Libye: en temps de guerre, le confinement vécu comme une nouvelle épreuve

Faisant fi des mesures ordonnées par les autorités de Tripoli pour limiter la propagation du nouveau coronavirus, Hassan a pris sa voiture pour aller remplir ses bombonnes d’eau. Au loin, dans la capitale libyenne, résonnent des tirs d’artillerie, rappelant une autre menace.

Le Gouvernement d’union nationale (GNA), reconnu par l’ONU, a annoncé cette semaine un couvre-feu pendant dix jours dans les régions sous son contrôle dans l’ouest libyen. Les habitants sont seulement autorisés à sortir, à pied, entre 07h00 et 12H00 (05H00 et 10H00 GMT), notamment pour pouvoir faire leurs courses.

« Je n’ai pas le choix. Avec mes douleurs au dos, je ne peux transporter tout cela à pied », explique Hassan, en mettant ses bombonnes dans son coffre. Le quinquagénaire explique en effet que sa maison se trouve à 500 mètres de la mosquée du quartier qui dispose d’un puits.

L’approvisionnement en eau de Tripoli, qui provient de nappes aquifères du désert dans le sud, a été coupé par un groupe armé de cette région, contrôlée par le maréchal Khalifa Haftar. Cet homme fort de l’est libyen mène depuis un an une offensive meurtrière pour s’emparer de Tripoli, siège du GNA.

Exaspérés par la guerre et les pénuries, nombreux Tripolitains sont peu enclins à respecter les mesures du confinement, en vigueur depuis vendredi, prises par le GNA qui a recensé un décès et 49 cas de contamination à la maladie Covid-19 dans tout le pays.

Files d’attente

Finis les embouteillages habituels dans les rues de la capitale, mais des voitures continuent de circuler, notamment dans les banlieues où les policiers sont peu nombreux, voire totalement absents, pour veiller à l’application du confinement.

« Il n’y a presque aucun commerce autour de nous. Sans voiture, nous ne pouvons pas faire les courses, surtout acheter du gaz, du lait ou des bonbonnes d’eau (…) Seule la boulangerie est à 500 mètres », explique Abdel Alim al-Abded, qui lui aussi a décidé de prendre sa voiture.

M. Abed, sa femme et leurs trois enfants vivent dans une ferme dans la banlieue sud-est.

Avec les moutons et les poules, « ça ira pour la viande et les œufs. Pour les légumes, nous avons également ce qu’il faut à la ferme et nous en faisons profiter nos voisins », se réjouit-il.
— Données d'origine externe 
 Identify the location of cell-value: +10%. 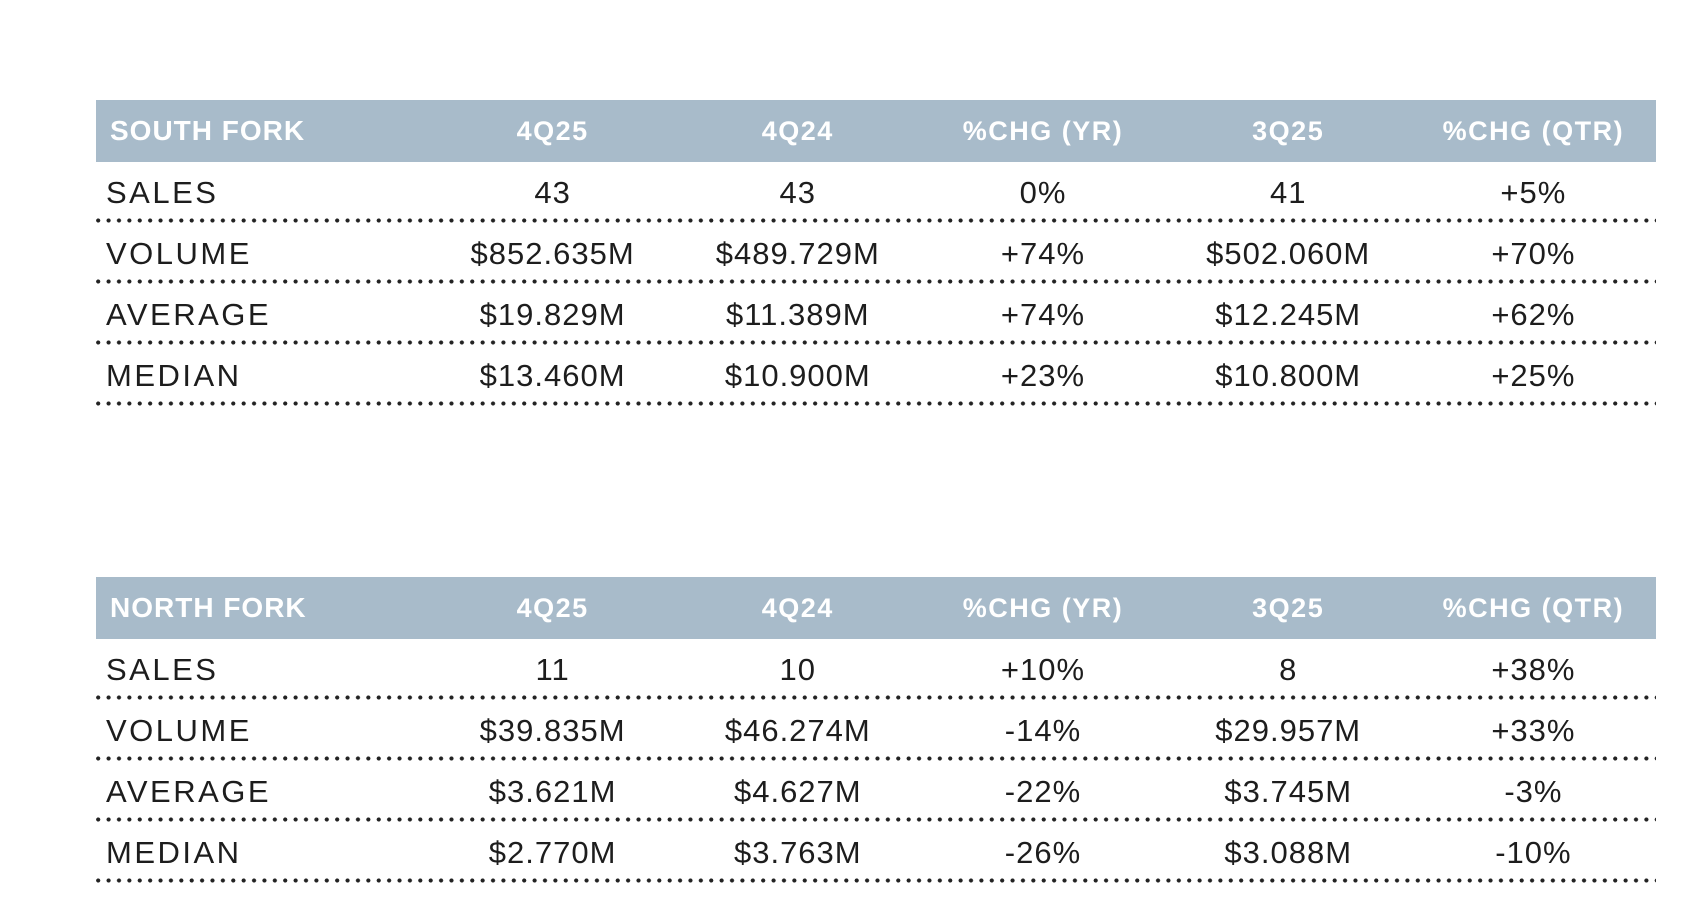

Mais beaucoup de Libyens n’ont pas sa chance. Les mesures de confinement, avec juste quelques heures autorisées pour faire les courses, ont provoqué des files d’attente devant les commerces, propices à la propagation du virus.

A Janzour, dans la banlieue-est de la capitale, plus d’une centaine de personnes, dont des enfants, attendent devant la seule boulangerie du quartier.

Le boulanger, Jamal al-Nafati, peine à faire respecter les mesures de distanciation sociale, alors que les clients ne portent pas de masques.

« Nous essayons de préparer une plus grande quantité de pain. Mais à cause des risques pour leur santé, quatre employés nous ont déjà quittés et il ne me reste que de trois personnes pour faire tout le travail », explique M. Nafati.

« C’est difficile. J’aimerais que la boulangerie puisse rester ouverte plus longtemps pour réduire les files d’attente », dit-il.

 Amendes prévues

Si le confinement est perçu par la plupart comme une contrainte et un malheur supplémentaire en temps de guerre, c’est une aubaine pour d’autres, plus privilégiés, qui y trouvent une occasion de s’aérer, loin des embouteillages et du harcèlement des automobilistes.

Hallouma a finalement chaussé ses baskets « achetées il y a des années mais jamais portées ».

Chaperonnée par son fils « pour plus de sécurité », cette sexagénaire dit « profiter du confinement pour marcher un peu. (…) C’est une chose rare pour nous », dit-elle.

Quatre jeunes filles en survêtements colorés ont eu la même idée.

« Je ne sors jamais à pied, même pas pour acheter quelques bricoles à l’épicerie du coin », explique l’une d’elles.

« Avec le couvre-feu, nous sommes sûres de ne pas être harcelées par les hommes en voiture. Il faut en profiter », renchérit son amie, même si le klaxon d’un automobiliste leur montre que les importuns n’ont pas complètement disparu.

Constatant que les mesures de confinement n’étaient pas suffisamment bien respectées, le ministère de la Santé du GNA a rappelé samedi aux citoyens les règles à suivre, avertissant que des amendes allaient être imposées aux contrevenants.